Part III: Care Givers (S. 203-205)
Perceived Care Giver Burden of Spouses and Children in Flanders: Who’s Feeling more Burdened and Why?
Benedicte De Koker
1. Introduction
The ageing of the population, in combination with other societal evolutions such as the increasing labour market participation of women and the shift towards care ‘in the community’, has led to a growing awareness of the care provided by spouses, relatives, neighbours and friends. It is now widely recognised that informal care constitutes the majority of all care given to elderly people, and that preservation of the informal care capacity is of paramount importance. In accordance with this perspective, scientists as well as policy makers have shown an increasing concern about the well-being of informal carers (Döhner/Kofahl 2005, Kröger 2001, Walker et al. 1995).
Since the 1980’s a bulk of studies have been carried out on the outcomes of informal care giving (Walker et al. 1995). From this research it emerged that giving care to a loved person who is ill or disabled may generate a considerable amount of strain and burden (Braithwaite 1992, Walker et al. 1995). Compared to persons not involved in care giving or population norms, informal carers are reporting more depressive symptoms and higher levels of distress and anxiety (Hirst 2003, Marks et al. 2002, Schulz et al. 1995). While results with regard to physical well-being are less univocal (Hirst 2004, Taylor et al. 1995), a number of studies have found that informal carers tend to have a lower immunity, more physical health complaints and even a higher mortality risk (Schulz/Beach 1999, Vitaliano et al. 2003).
Moreover, evidence exists that care giving is associated with other negative outcomes, like a higher risk of social isolation (Fast et al. 1999, George/Gwyther 1986) and a less favourable financial situation (Fast et al. 1999, Heitmueller/Inglis 2007). The concept of “care giver burden” plays an important role in understanding the outcomes of informal care giving. Although various definitions are apparent in the literature (Braithwaite 1992), the concept generally refers to the care givers’ perception of the impact care giving has on their lives (Stuckey et al. 1996). Because it is based on a personal perception, it is sometimes also referred to as perceived care burden or subjective care burden.
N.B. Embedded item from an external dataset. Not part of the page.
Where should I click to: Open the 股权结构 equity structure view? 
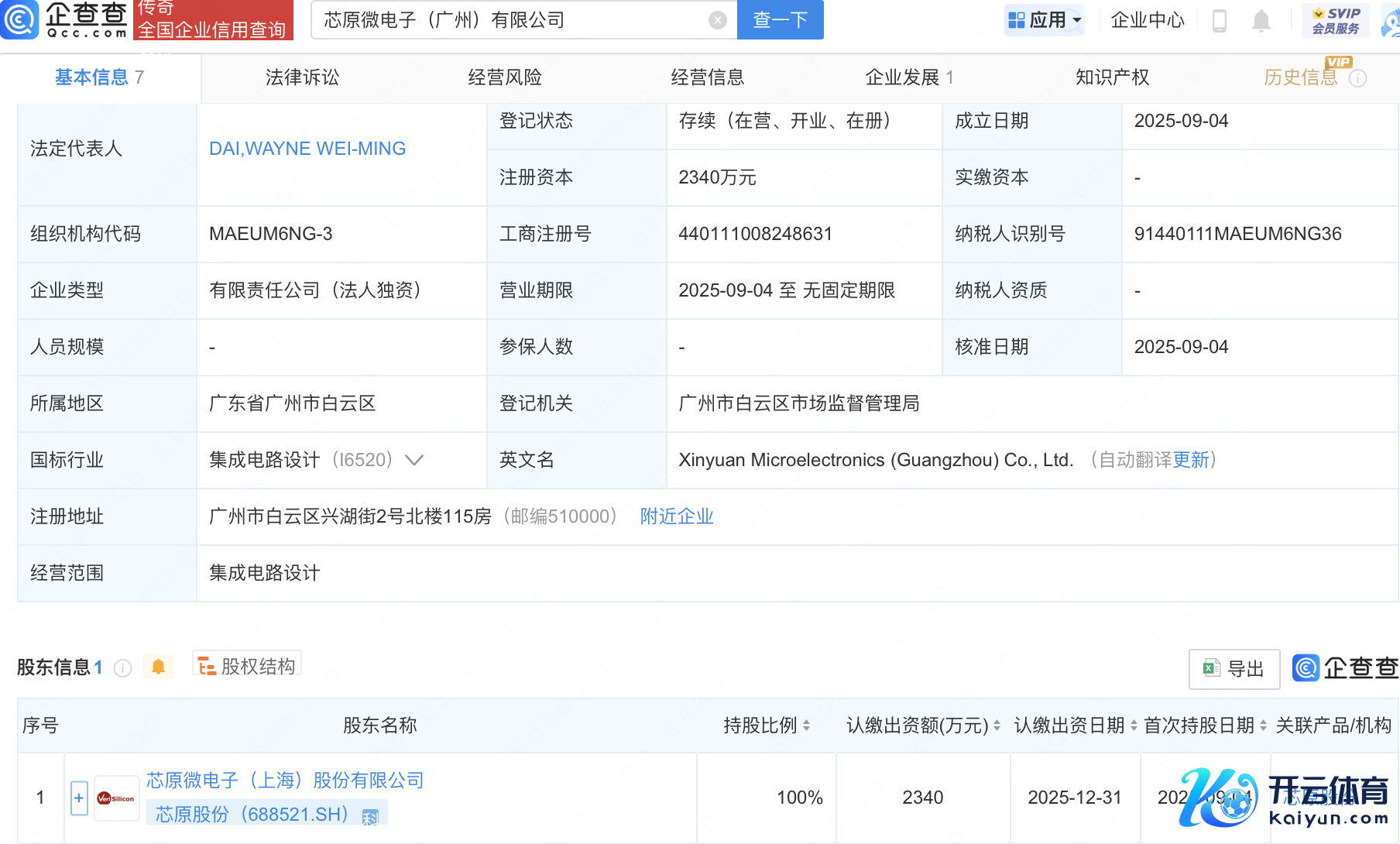coord(247,666)
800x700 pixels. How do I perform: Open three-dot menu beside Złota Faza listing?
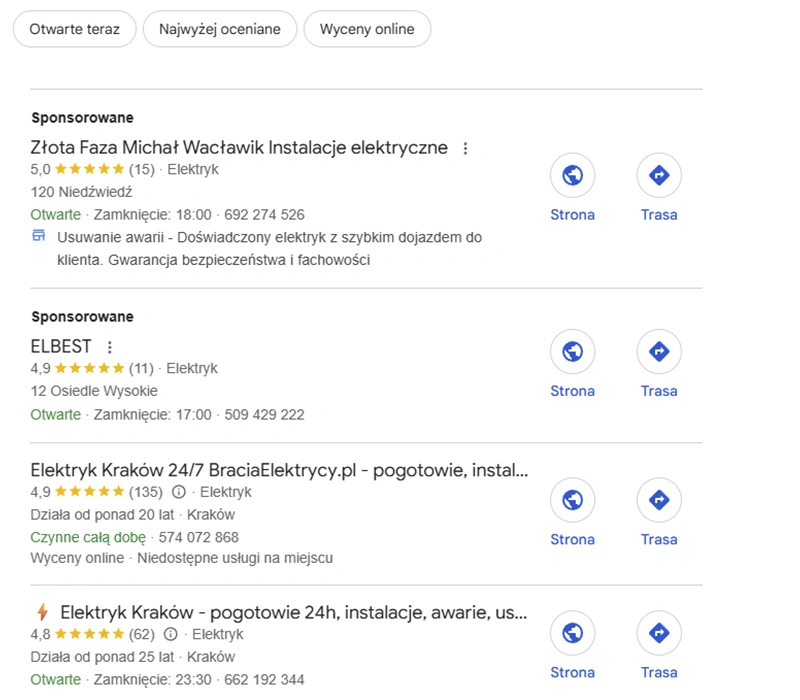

Care giver burden has proved useful in order to understand variation within care giving populations and as a predictor of carerelated outcomes such as the (desire for) institutionalisation of the person in need of care (Stuckey et al. 1996, Stull et al. 1994). Moreover, care giver burden has turned out to be a predictor of the general (psychological) well-being of the care giver (Braithwaite 1996, Chappell/Reid 2002, Lawton et al. 1991, Yates et al. 1999).